A Celtic fan remains seriously ill in hospital after his throat was slashed during a mob loyalist attack on a pub in west central Belfast.
The supporter was set upon by a horde of up to 70 unionist supporters of Linfield football club returning from a local soccer match with rivals Cliftonville.
Eyewitnesses in Castle Street - a small nationalist area in the west of the city centre - said that at around 3.30pm the Linfield supporters alighted from a bus and rushed towards the area.
At first the mob tried to get into the Belfast Bar at the junction of Castle Street and King Street, but were repelled by up to 100 customers who had been watching the Celtic-Rangers match on television.
‘It was after the Linfield crowd were beaten back from the bar that they singled out a guy in King Street,’ said one witness. ‘They knew he was Catholic because of his Celtic shirt.’
It’s understood the 32-year-old, originally from Scotland, had his throat slashed in the vicious onslaught.
Pub staff said they had contacted the PSNI to warn of trouble before the attack took place after identifying a group they feared may have been scoping out the area.
“They were overheard talking about nabbing Cliftonville supporters and giving them a hard time,” said one staff member.
The group of around thirty Linfield supporters then photographed themselves holding up a huge Union Jack flag which had ‘No Surrender’ written on it.
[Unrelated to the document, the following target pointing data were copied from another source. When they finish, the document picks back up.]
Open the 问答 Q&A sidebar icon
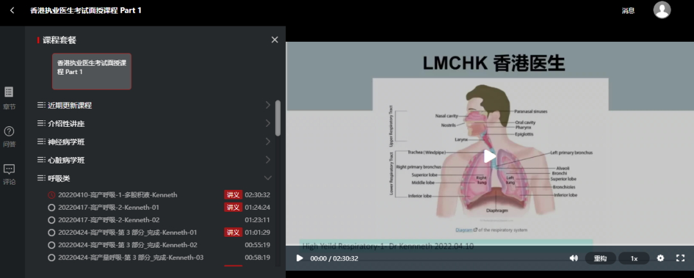Screen dimensions: 694x278 click(x=9, y=136)
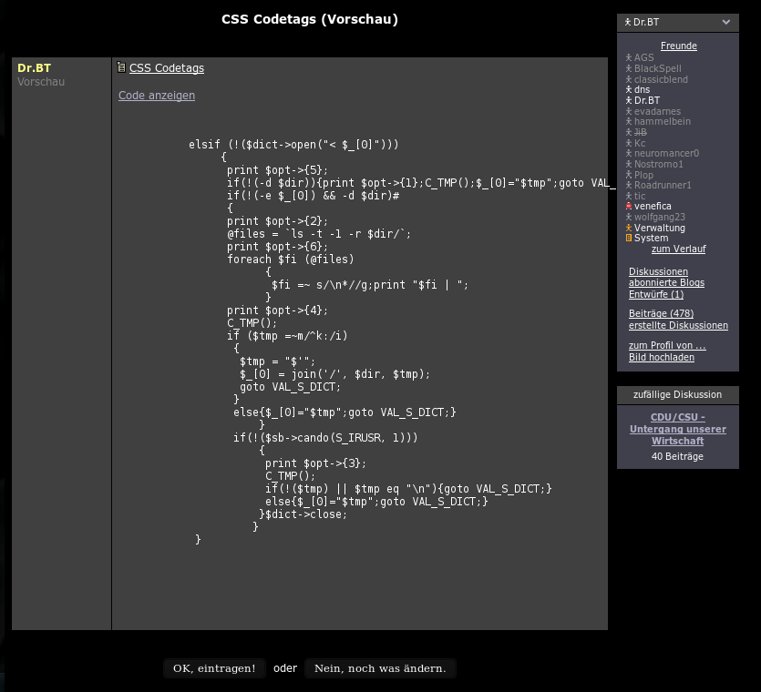Click the Nein, noch was ändern button

point(380,668)
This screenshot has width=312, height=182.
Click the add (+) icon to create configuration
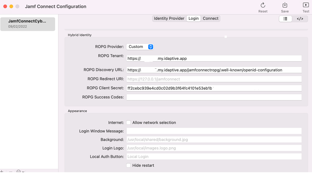coord(2,172)
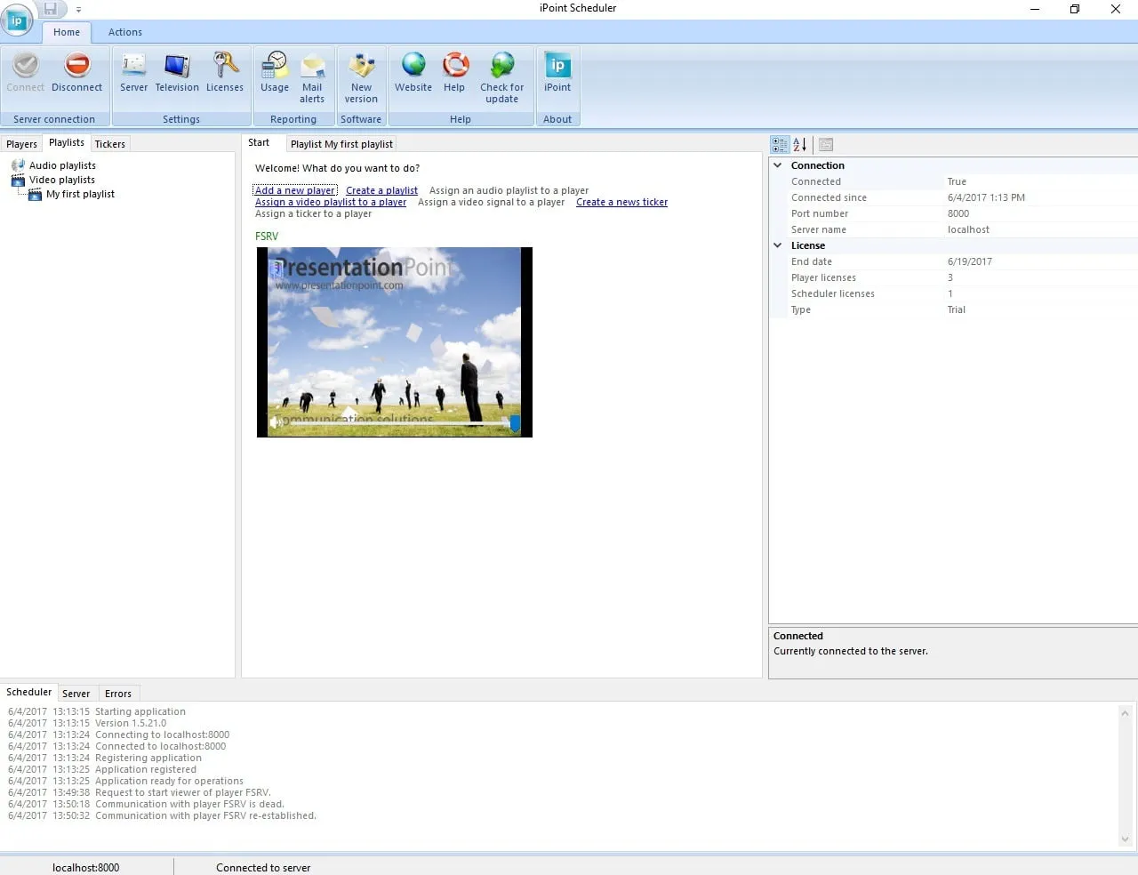The height and width of the screenshot is (875, 1138).
Task: Click the volume speaker icon on video
Action: [x=275, y=422]
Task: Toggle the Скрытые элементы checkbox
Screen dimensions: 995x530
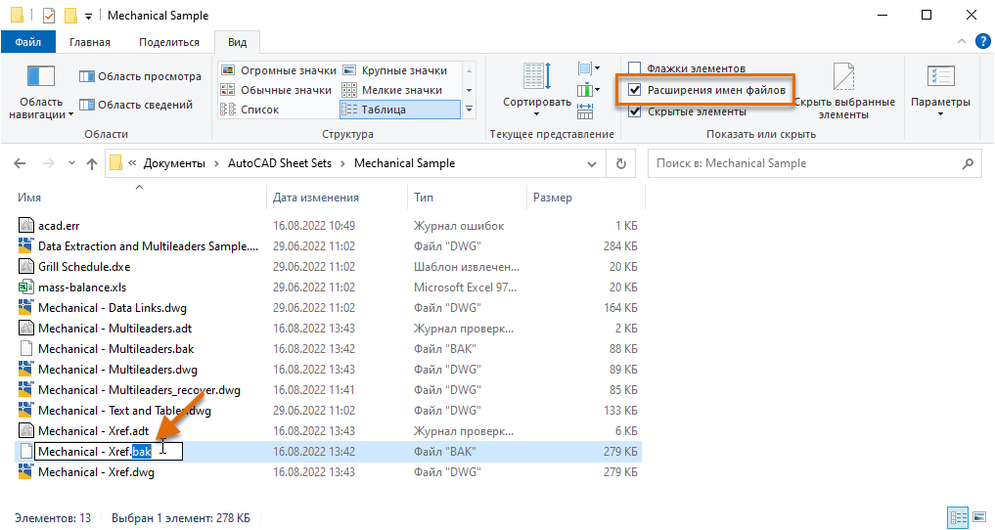Action: [x=635, y=111]
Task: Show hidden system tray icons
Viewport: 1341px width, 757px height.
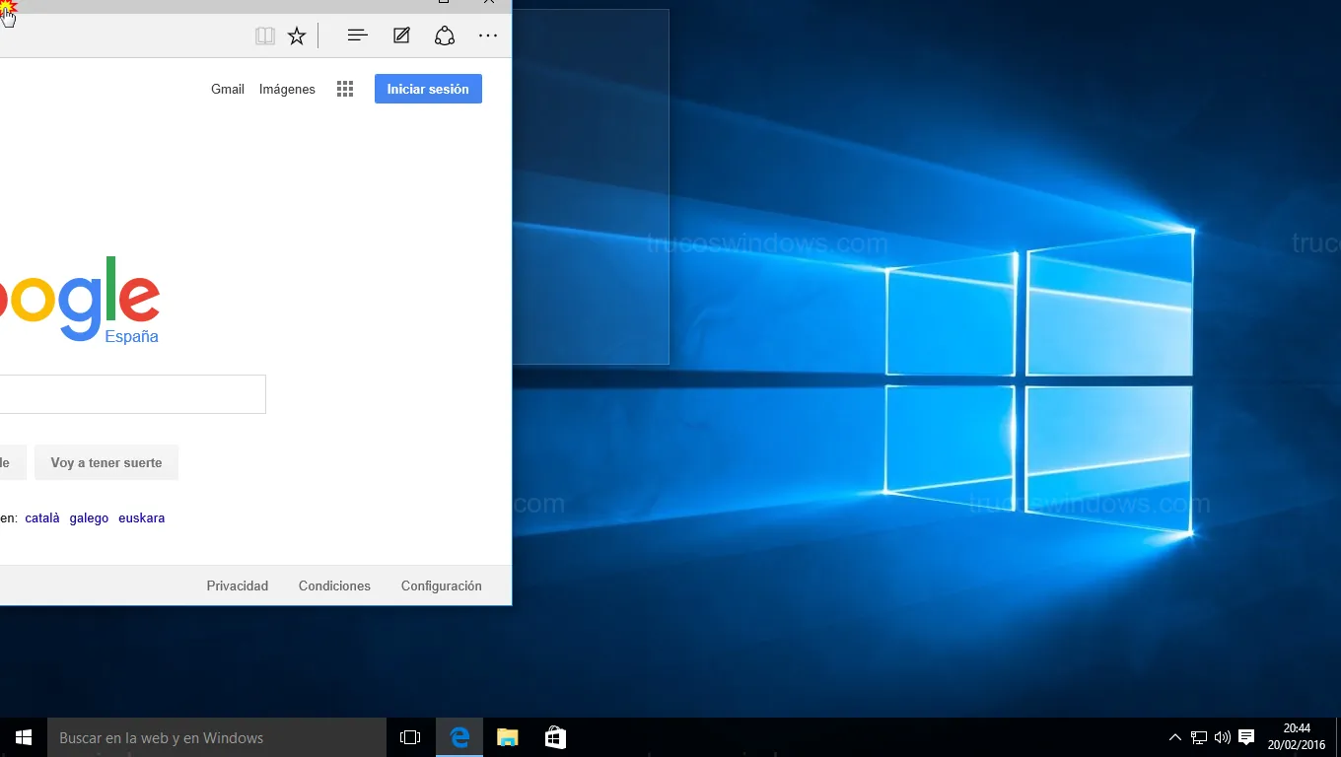Action: 1174,737
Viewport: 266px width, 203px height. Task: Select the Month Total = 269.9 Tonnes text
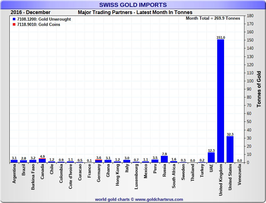213,18
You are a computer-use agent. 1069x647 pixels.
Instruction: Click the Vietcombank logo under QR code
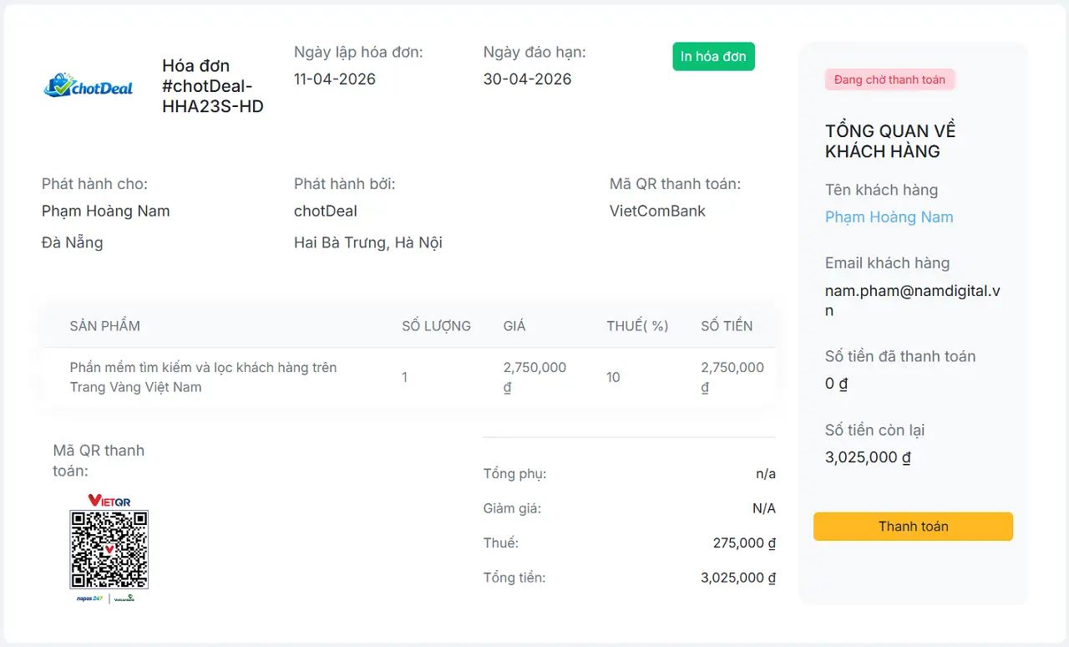(124, 599)
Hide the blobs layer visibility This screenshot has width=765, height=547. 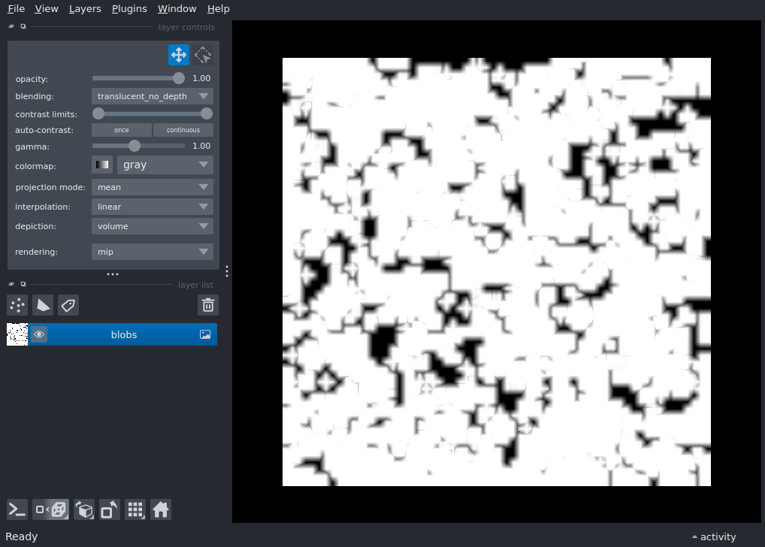pos(38,334)
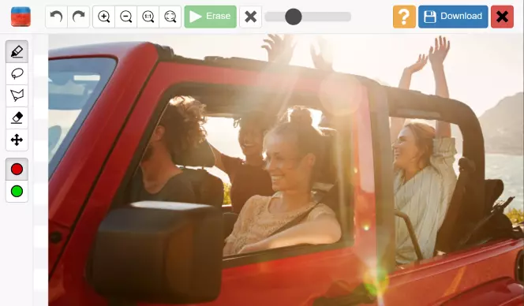
Task: Click the brush size slider handle
Action: pyautogui.click(x=294, y=17)
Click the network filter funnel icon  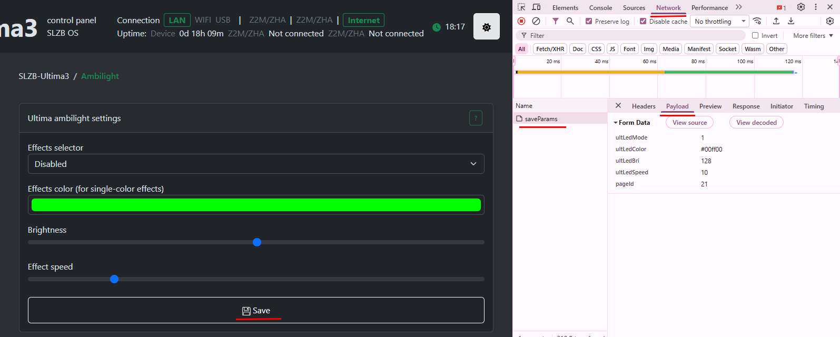(x=556, y=21)
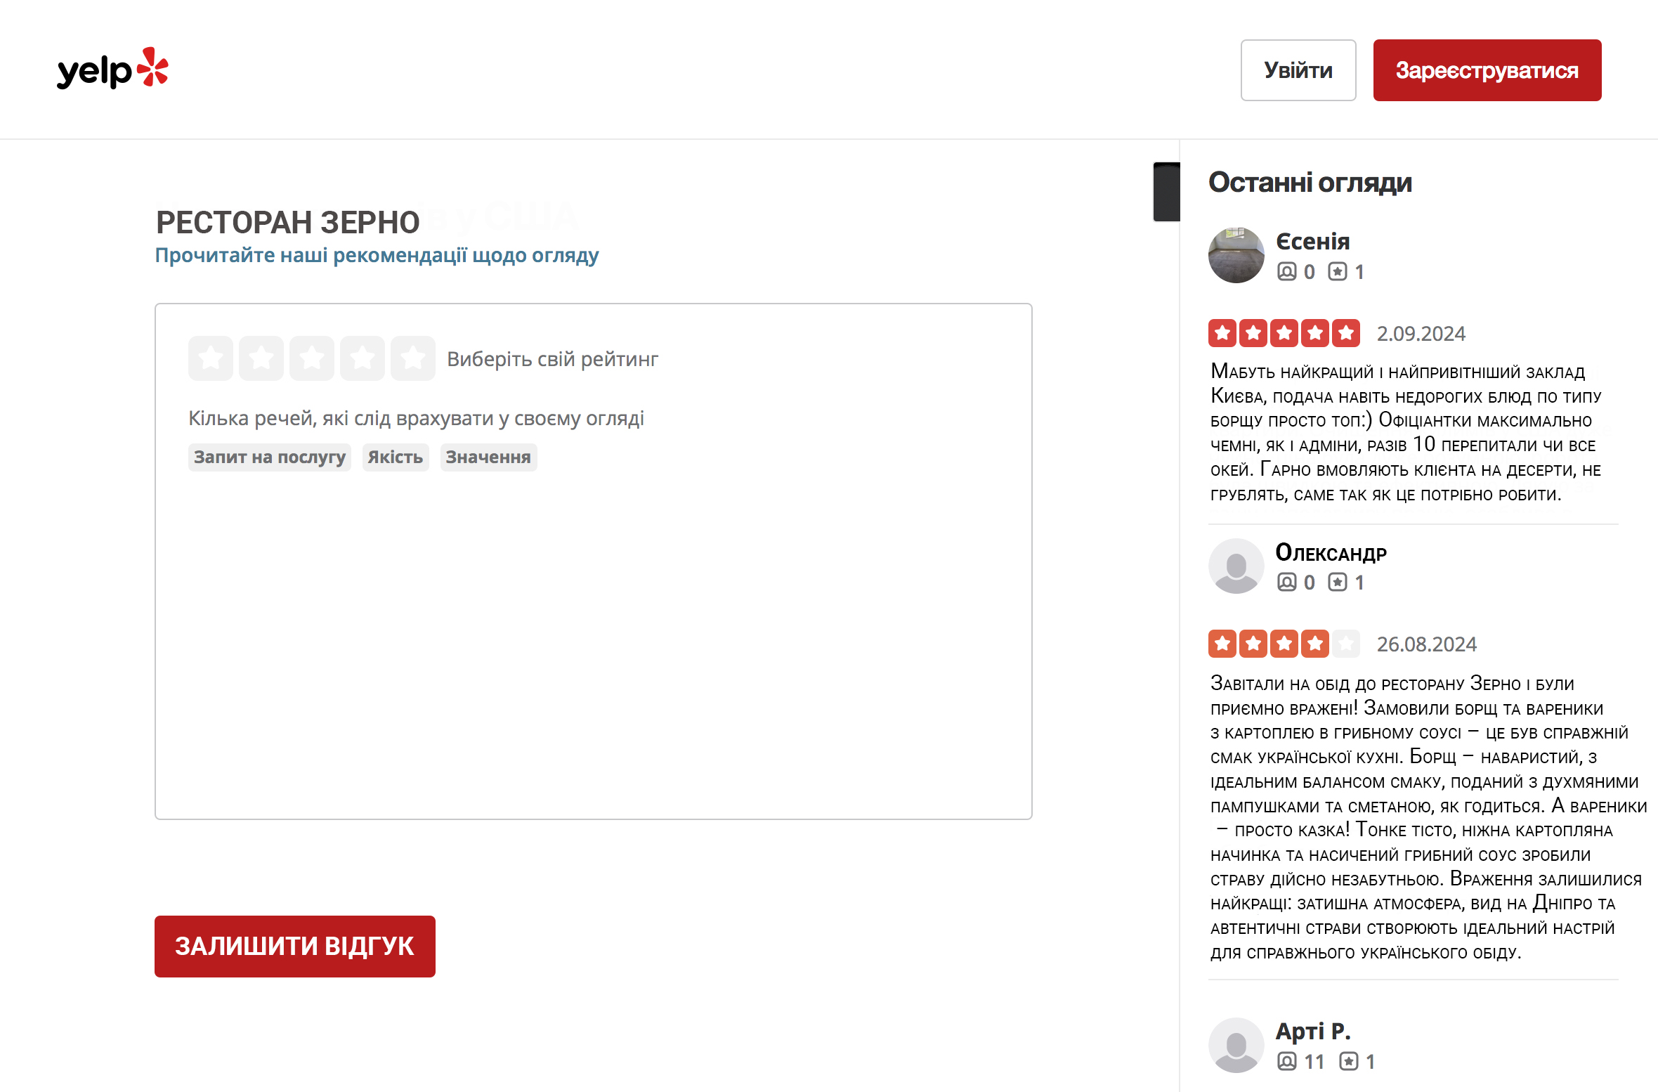This screenshot has width=1658, height=1092.
Task: Select the second rating star
Action: pyautogui.click(x=261, y=358)
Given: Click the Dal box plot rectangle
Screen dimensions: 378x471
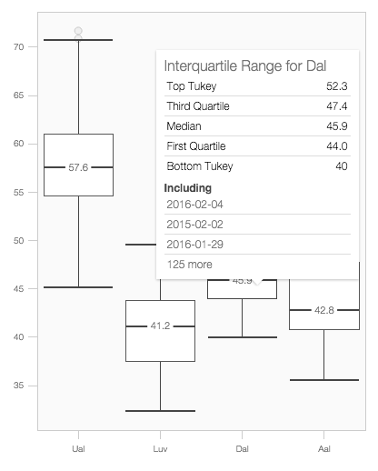Looking at the screenshot, I should click(x=242, y=289).
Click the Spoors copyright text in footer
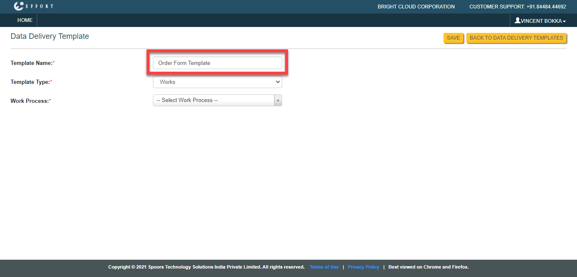 [x=206, y=267]
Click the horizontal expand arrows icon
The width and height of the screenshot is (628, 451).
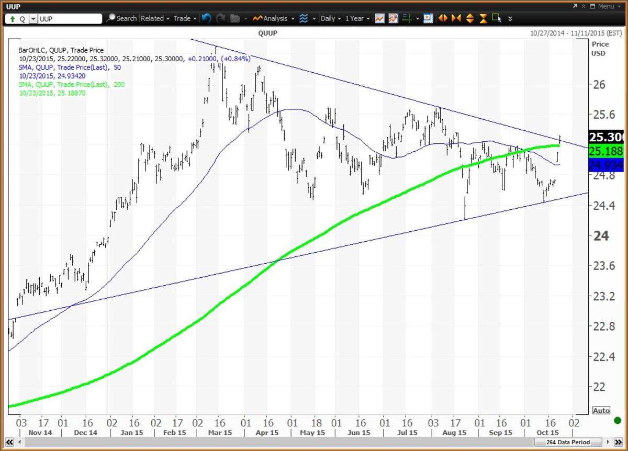tap(443, 18)
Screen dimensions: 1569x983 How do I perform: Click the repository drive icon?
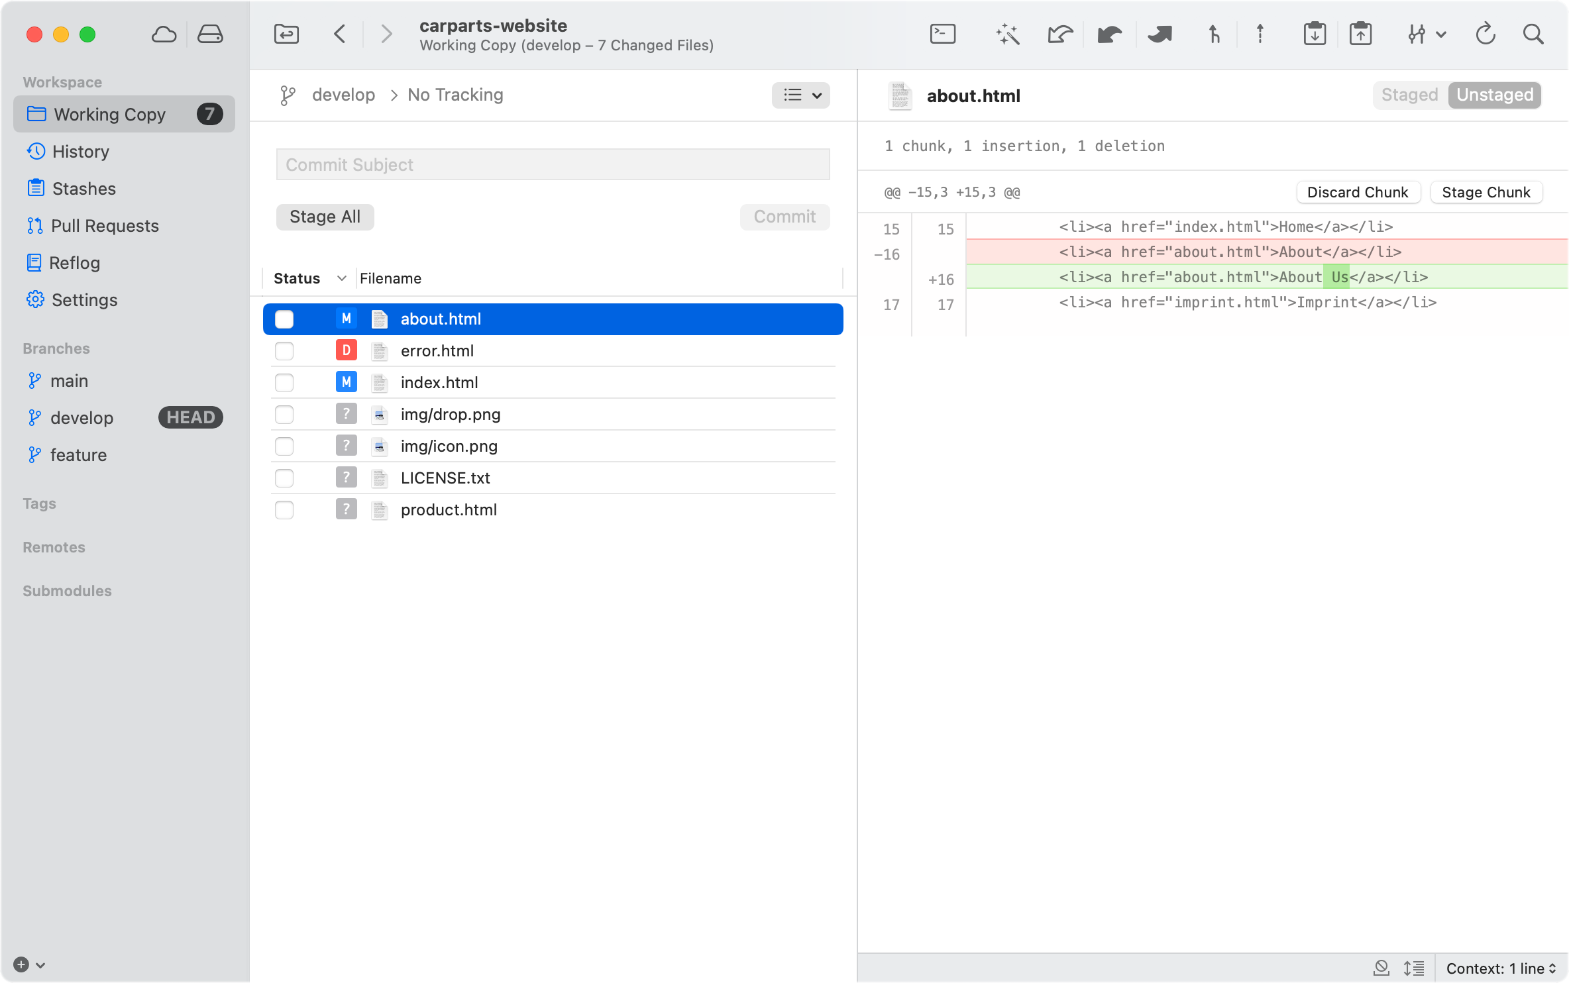(210, 34)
“A number of questions need to be answered by the police in terms of operations and their response,” said local Sinn Féin representative Fra McCann.
“It appears at this stage, that had action been taken sooner this awful demonstration of hate and pure sectarianism might not have taken place.
“These guys were determined to inflict a lot of damage, they broke noses with their fists yelling ‘Fenian Bastards’ at them.”
The men involved in the attack shouted sectarian abuse and right wing slogans, and are believed to be connected with the neo-Nazi group Comabt 18.
Some were shouting “Section F” or “famous Section F” and were armed with knuckle dusters and other weapons.
* A senior PSNI police chief has rejected claims of an organised campaign targeting halls belonging to the Orange Order, stating that only around half of attacks last year may have been sectarian.
At one point last year, Grand Master Robert Saulters of the Protestant marching order claimed there was a “well organised and orchestrated campaign” against its premises.
In an email to Sinn Féin’s Daithi McKay, Chief Inspector Philip Knox wrote “there is no evidence of a concerted and coordinated campaign of targeting Orange halls across Northern Ireland.”
Mr McKay has now questioned who was responsible for the large number of alleged attacks.